● **SOURCE MATERIAL**
════════════════

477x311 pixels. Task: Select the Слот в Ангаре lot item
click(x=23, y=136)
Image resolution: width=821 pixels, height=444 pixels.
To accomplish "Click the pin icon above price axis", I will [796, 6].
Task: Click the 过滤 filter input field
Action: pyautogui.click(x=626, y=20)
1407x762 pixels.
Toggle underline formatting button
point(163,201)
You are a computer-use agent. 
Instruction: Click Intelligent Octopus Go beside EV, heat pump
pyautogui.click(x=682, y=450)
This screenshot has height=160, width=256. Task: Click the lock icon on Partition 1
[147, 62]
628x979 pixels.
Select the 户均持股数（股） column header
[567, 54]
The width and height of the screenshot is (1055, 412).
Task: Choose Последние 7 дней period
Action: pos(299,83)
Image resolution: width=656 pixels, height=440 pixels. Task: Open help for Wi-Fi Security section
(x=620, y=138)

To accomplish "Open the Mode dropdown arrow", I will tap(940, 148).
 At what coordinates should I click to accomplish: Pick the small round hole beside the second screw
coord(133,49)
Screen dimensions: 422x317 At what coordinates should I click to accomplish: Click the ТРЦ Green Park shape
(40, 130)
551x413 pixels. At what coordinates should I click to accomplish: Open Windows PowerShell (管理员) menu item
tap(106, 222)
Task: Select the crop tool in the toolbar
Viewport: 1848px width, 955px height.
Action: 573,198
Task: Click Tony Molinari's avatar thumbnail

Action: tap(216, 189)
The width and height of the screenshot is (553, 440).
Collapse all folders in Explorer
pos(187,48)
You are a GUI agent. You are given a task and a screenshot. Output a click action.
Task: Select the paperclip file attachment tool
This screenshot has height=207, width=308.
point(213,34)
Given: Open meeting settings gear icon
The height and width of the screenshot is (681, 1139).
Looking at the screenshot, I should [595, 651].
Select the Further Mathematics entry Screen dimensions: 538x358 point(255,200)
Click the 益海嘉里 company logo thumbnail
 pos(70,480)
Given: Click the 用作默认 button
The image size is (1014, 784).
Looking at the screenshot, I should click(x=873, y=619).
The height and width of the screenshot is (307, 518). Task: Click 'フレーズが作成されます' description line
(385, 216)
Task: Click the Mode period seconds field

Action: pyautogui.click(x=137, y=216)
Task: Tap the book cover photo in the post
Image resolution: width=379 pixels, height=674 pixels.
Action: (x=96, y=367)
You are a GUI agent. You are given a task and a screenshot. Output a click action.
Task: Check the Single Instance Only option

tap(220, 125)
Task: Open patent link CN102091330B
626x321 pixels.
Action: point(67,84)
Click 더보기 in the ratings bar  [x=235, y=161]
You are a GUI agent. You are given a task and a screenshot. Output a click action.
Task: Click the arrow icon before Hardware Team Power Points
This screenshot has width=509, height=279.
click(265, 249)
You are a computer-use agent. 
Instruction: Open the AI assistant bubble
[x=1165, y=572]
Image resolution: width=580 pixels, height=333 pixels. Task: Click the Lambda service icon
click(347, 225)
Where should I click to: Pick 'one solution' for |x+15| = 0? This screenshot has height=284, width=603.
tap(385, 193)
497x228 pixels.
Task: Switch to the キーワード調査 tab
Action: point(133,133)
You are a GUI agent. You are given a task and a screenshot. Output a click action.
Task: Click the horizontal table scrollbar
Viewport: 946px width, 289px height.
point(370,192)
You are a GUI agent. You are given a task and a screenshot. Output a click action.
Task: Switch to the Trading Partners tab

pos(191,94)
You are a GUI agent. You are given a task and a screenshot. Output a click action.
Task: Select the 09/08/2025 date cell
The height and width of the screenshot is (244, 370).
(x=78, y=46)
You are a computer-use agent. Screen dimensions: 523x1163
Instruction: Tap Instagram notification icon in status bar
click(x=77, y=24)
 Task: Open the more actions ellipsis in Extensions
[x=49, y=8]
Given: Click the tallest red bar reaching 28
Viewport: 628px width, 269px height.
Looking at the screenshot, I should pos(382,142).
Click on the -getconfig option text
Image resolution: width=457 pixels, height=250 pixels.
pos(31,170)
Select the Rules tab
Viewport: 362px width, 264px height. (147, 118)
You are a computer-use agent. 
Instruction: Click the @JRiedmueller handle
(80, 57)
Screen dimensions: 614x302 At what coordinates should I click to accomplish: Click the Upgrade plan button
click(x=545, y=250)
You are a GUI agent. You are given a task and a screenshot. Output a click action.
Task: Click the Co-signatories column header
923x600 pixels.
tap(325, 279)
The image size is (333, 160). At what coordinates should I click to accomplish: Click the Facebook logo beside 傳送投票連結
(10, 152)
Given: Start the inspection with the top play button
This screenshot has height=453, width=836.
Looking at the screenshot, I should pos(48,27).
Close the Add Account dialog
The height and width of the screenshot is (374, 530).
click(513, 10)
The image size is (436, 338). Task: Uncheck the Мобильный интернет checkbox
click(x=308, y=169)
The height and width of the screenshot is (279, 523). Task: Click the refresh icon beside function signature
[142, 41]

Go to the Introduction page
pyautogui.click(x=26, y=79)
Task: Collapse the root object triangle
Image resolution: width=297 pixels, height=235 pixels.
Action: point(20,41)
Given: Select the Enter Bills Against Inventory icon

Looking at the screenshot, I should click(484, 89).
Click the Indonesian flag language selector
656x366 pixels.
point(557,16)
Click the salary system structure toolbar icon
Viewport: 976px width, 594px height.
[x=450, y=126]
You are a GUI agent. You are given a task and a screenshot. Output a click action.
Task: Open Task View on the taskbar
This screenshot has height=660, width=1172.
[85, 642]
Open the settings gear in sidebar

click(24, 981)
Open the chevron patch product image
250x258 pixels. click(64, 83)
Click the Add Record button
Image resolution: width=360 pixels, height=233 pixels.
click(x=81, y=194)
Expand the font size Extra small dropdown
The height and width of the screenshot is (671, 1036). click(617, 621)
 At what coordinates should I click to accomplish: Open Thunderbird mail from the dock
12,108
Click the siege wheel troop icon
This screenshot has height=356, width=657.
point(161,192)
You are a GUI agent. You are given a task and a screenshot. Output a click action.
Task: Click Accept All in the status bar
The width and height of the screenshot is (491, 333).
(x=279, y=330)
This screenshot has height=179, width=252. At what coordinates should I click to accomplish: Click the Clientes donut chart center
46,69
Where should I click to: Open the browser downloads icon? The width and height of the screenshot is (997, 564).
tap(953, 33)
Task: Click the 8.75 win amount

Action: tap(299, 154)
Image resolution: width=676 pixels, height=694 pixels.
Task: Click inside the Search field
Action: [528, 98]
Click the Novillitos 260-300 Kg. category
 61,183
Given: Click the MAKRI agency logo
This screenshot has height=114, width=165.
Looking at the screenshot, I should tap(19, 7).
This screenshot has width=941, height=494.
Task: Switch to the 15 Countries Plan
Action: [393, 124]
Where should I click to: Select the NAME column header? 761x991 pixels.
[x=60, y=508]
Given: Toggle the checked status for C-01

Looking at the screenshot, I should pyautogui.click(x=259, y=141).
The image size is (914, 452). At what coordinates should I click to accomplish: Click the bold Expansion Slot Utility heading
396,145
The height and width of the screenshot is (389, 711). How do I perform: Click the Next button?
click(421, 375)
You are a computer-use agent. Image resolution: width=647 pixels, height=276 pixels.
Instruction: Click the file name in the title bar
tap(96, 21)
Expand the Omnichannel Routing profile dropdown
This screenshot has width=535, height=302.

════════════════

● **HOW TO COMPLETE THIS TASK**
Find the lines above that include the string "arrow" and copy them.

● **EXERCISE ANSWER**
To accomplish "Open the Mode dropdown arrow", I will tap(940, 148).
Task: Click the arrow icon before Hardware Team Power Points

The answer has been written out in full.